Collected data
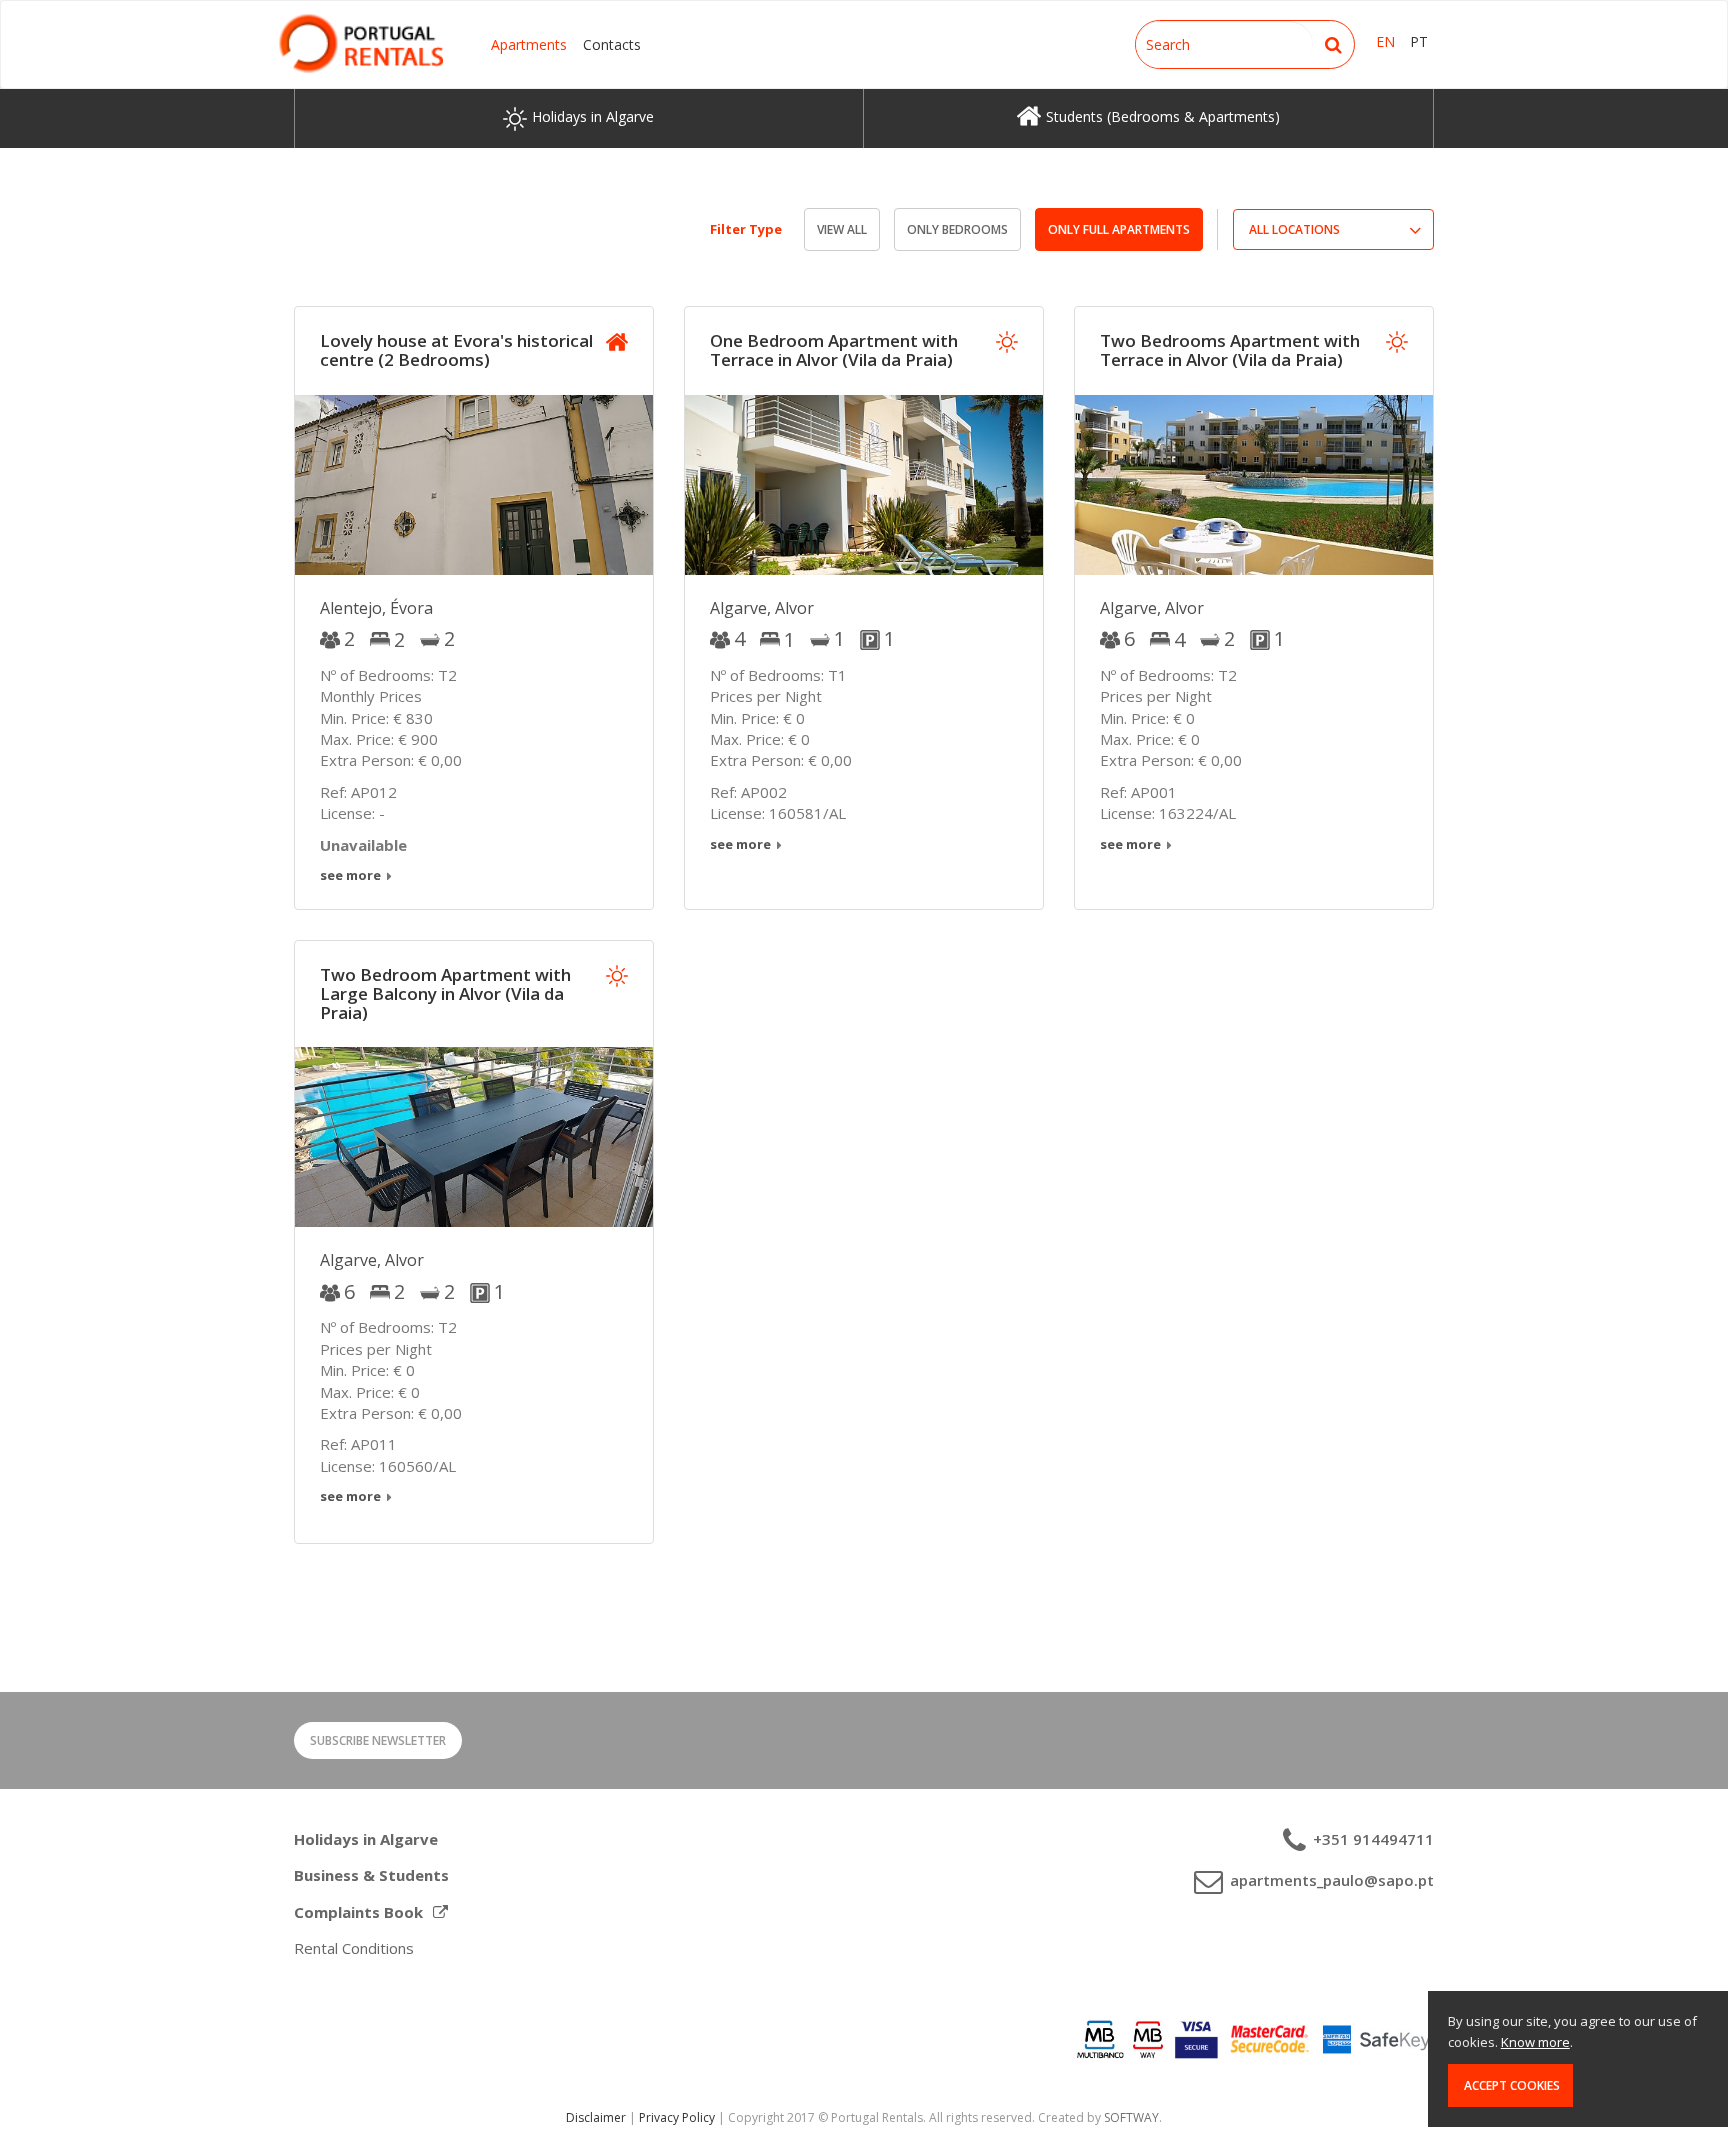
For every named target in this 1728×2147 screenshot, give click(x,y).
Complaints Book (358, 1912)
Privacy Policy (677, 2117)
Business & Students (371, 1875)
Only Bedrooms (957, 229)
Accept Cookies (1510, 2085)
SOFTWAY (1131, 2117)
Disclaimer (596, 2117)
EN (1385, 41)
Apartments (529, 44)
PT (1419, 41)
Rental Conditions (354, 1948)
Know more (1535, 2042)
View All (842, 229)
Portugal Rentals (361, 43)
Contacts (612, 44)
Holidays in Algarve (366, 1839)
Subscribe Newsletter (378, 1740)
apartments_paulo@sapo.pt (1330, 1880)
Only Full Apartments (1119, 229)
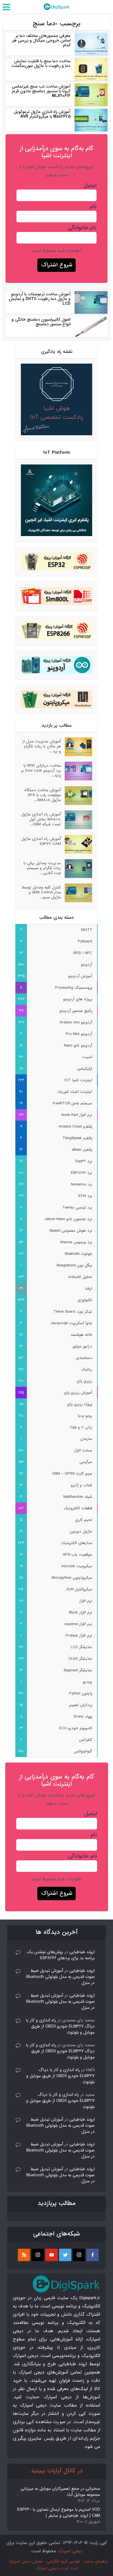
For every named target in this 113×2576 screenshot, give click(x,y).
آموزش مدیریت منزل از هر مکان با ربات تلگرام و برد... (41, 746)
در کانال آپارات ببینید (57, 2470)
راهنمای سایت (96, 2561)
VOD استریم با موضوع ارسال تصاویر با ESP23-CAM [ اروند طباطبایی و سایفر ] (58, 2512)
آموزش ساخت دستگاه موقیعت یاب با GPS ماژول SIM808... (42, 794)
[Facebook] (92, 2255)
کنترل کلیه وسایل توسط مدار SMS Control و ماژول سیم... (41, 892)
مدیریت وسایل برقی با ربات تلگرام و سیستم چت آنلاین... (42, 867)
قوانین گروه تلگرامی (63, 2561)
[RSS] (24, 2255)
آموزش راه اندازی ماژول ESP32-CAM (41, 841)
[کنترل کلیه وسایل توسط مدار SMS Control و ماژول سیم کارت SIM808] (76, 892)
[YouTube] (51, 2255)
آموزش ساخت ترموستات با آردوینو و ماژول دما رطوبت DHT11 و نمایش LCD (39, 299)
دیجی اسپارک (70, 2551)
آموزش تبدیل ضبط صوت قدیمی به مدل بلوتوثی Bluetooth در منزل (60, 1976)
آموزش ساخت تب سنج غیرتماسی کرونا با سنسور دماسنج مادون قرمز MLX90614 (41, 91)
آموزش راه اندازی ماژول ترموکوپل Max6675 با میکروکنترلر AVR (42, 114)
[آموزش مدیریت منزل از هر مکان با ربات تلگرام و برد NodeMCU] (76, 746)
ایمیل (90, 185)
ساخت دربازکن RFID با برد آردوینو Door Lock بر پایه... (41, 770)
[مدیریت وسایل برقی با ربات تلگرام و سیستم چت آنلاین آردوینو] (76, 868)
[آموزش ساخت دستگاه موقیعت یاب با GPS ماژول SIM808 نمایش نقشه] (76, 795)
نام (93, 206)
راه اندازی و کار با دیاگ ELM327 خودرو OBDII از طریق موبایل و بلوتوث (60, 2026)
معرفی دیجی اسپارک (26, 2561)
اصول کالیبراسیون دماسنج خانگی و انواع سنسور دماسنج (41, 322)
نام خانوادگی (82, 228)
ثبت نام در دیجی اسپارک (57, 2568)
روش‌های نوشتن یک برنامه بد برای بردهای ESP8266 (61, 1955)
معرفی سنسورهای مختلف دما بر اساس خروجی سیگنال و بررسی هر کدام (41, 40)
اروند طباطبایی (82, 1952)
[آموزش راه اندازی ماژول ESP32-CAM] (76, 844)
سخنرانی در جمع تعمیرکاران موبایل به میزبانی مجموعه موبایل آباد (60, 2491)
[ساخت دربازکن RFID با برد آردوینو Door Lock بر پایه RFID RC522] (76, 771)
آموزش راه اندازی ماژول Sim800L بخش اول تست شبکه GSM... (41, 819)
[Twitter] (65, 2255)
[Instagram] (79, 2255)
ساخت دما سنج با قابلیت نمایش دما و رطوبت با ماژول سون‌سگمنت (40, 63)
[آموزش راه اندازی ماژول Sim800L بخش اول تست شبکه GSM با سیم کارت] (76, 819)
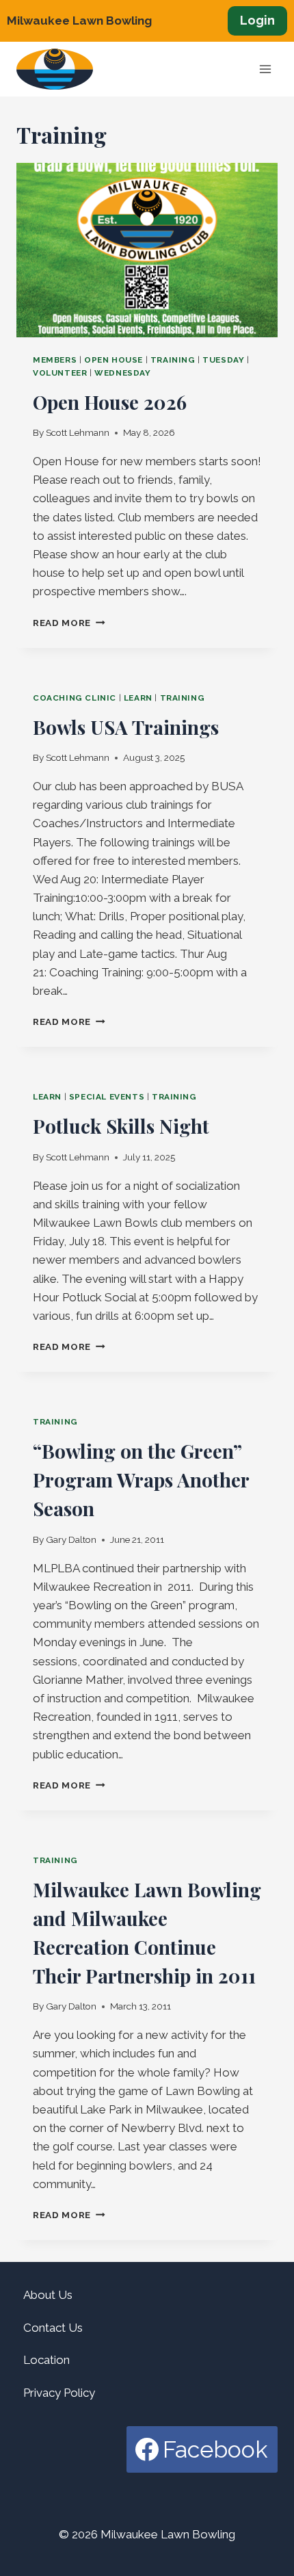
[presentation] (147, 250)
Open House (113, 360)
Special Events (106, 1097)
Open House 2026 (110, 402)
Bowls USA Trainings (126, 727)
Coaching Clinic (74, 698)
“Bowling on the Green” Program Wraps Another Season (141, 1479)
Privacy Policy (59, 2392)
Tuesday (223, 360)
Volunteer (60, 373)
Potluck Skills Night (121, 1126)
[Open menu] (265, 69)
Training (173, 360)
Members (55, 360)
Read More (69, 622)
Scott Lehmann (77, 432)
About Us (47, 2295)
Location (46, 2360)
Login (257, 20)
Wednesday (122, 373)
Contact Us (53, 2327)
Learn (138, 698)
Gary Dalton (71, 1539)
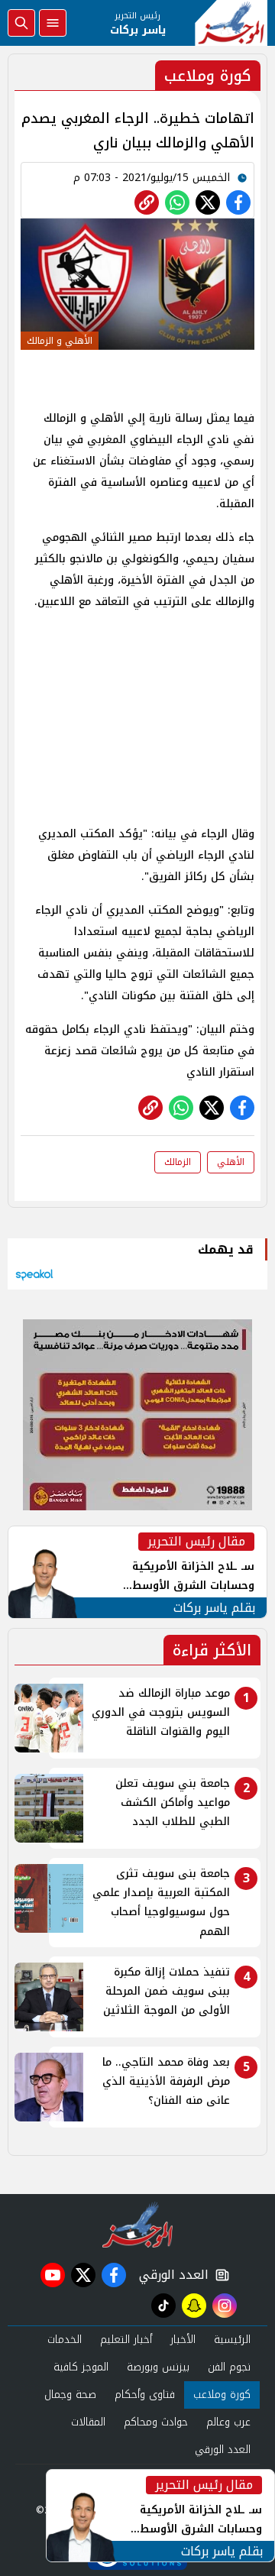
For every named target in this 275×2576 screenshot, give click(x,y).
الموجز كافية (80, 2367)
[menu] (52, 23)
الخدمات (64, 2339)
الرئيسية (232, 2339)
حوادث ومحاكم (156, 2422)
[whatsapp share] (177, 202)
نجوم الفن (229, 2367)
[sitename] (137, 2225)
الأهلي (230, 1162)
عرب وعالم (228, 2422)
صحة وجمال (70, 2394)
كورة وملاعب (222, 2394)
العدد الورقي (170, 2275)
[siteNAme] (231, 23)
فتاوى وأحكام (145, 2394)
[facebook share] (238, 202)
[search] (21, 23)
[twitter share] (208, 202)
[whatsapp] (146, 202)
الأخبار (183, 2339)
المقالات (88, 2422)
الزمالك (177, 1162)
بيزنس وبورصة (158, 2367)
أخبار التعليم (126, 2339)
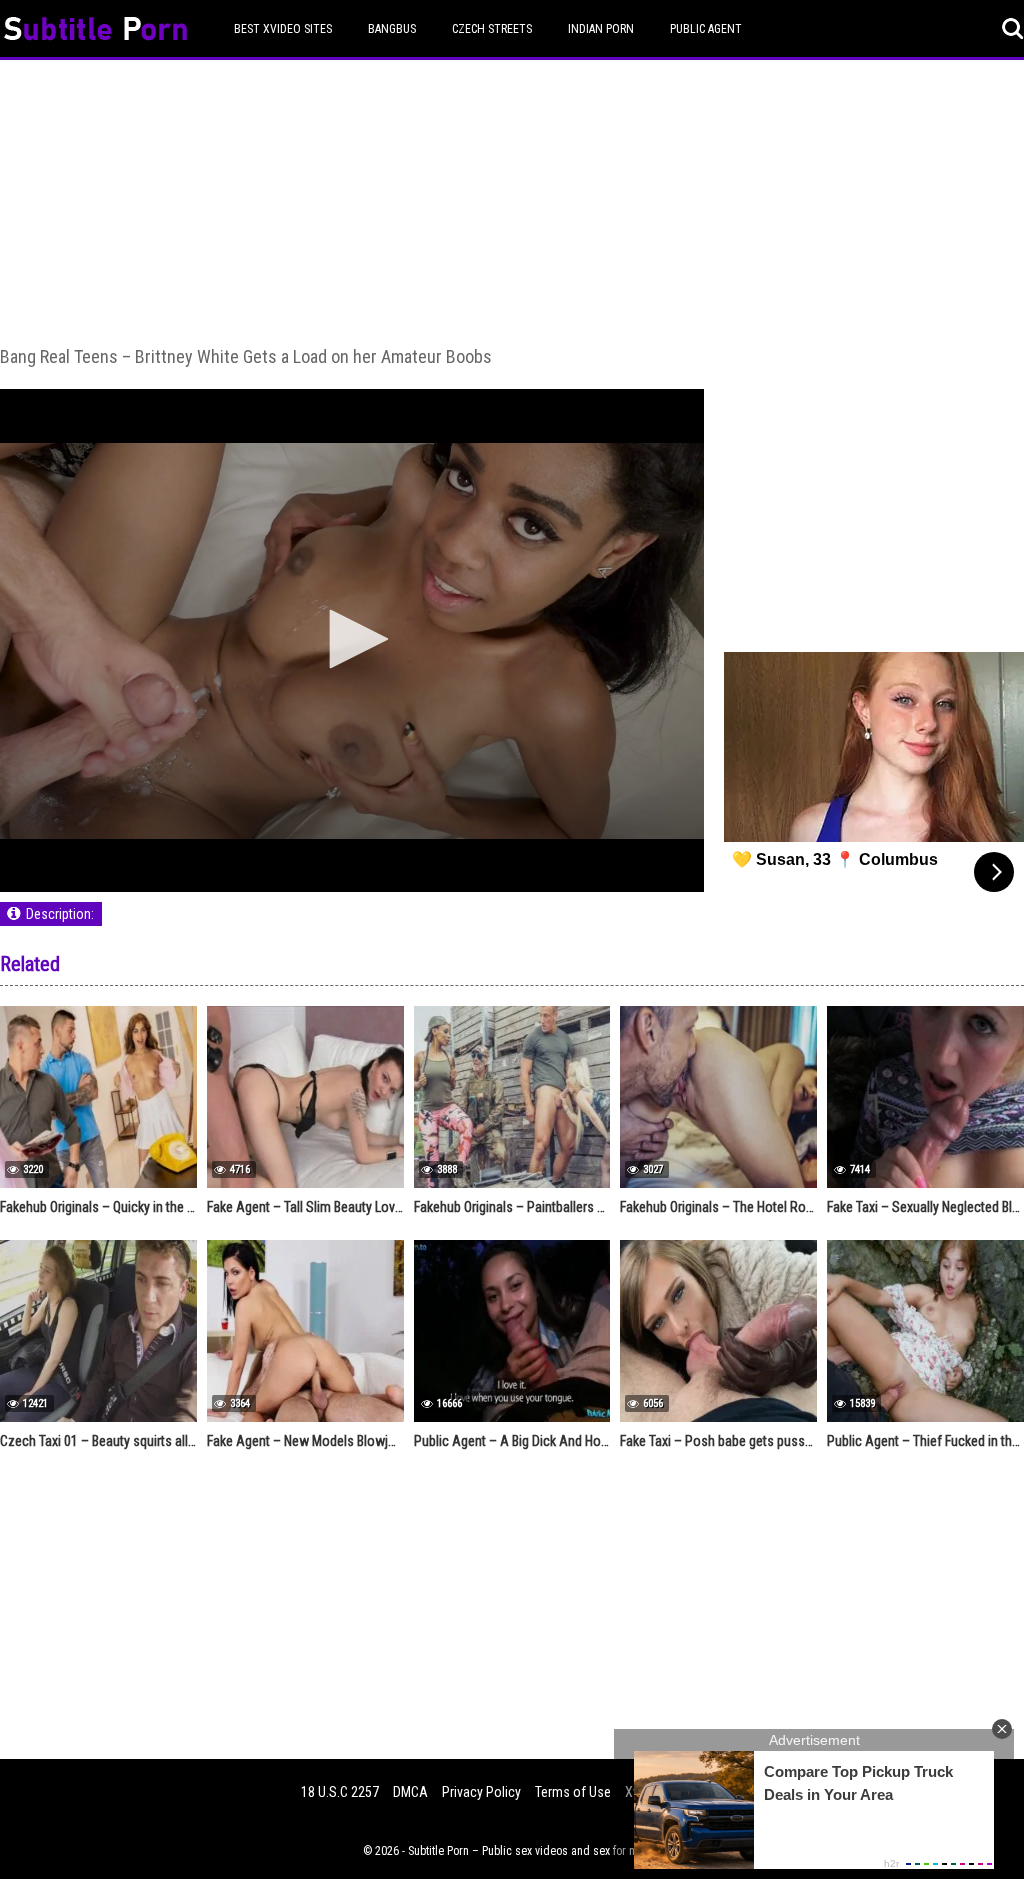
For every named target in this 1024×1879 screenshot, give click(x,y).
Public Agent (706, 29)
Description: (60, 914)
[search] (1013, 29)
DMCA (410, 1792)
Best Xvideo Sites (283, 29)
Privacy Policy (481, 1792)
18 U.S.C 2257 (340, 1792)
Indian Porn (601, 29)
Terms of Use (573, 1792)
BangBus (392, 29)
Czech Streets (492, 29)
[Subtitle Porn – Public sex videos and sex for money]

-- Brief --
In the entries above, find the line holding "[RSS] (24, 2255)" and the line holding "آموزش ساخت تب"; print both of them and every line between, exactly, and nothing else.

-- Solution below --
[RSS] (24, 2255)
آموزش راه اندازی ماژول ESP32-CAM (41, 841)
[کنترل کلیه وسایل توسط مدار SMS Control و ماژول سیم کارت SIM808] (76, 892)
[YouTube] (51, 2255)
آموزش ساخت ترموستات با آردوینو و ماژول دما رطوبت DHT11 و نمایش LCD (39, 299)
دیجی اسپارک (70, 2551)
آموزش تبدیل ضبط صوت قدیمی به مدل بلوتوثی Bluetooth در منزل (60, 1976)
آموزش ساخت تب سنج غیرتماسی کرونا با سنسور دماسنج مادون قرمز MLX90614 (41, 91)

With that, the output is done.